Last fall, things were quietly changed. Instead of that Google.com link always being at the bottom of country-specific versions, it was altered to appear only the very first time someone tried to reach Google.com and got redirected to their country-specific version. On subsequent attempts, it would not be shown.
To be clear, in the past, someone in the UK trying to go to Google.com would be redirected to Google UK — and there would be a link at the bottom saying Google.com for each and every visit. But after the change, someone redirected to Google UK would see the Google.com link only the first time redirection happened. After that, it wouldn’t appear at all.
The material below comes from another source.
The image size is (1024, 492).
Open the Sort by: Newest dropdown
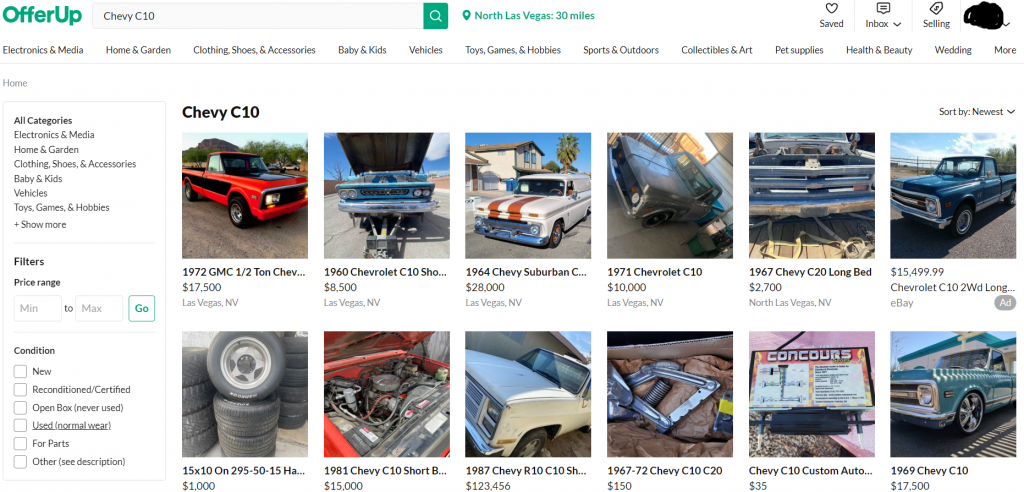coord(977,112)
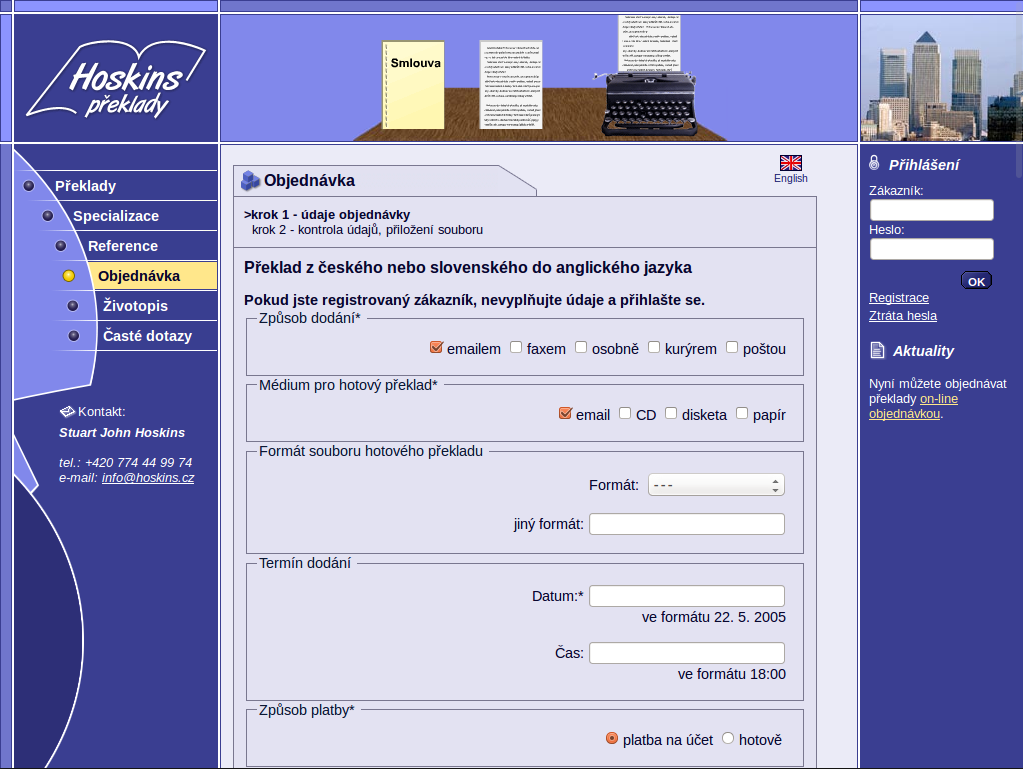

The same was true for other countries.
We learned of this after looking into a few recent reports of people who couldn’t figure out how to reach Google.com from outside the U.S. Google confirmed the change to us and when it happened. It also confirmed that its help instructions on this topic were incorrect and would be updated. This was about two weeks ago, and the instructions haven’t yet been changed. They still advise:
If you’ve been redirected by google.com to another google site (like google.fr), click the google.com link in the bottom right corner of any other Google page
The instructions also suggest that people can change their preferences to permanently select a different country. In our testing from within the U.S., this doesn’t seem to be the case. While the location preference page invites people to enter a preferred country, entering one generates an error saying to provide a “valid U.S. city or zip code.” Presumably, those trying to pick a different country other than their own when outside the U.S. would see a similar error.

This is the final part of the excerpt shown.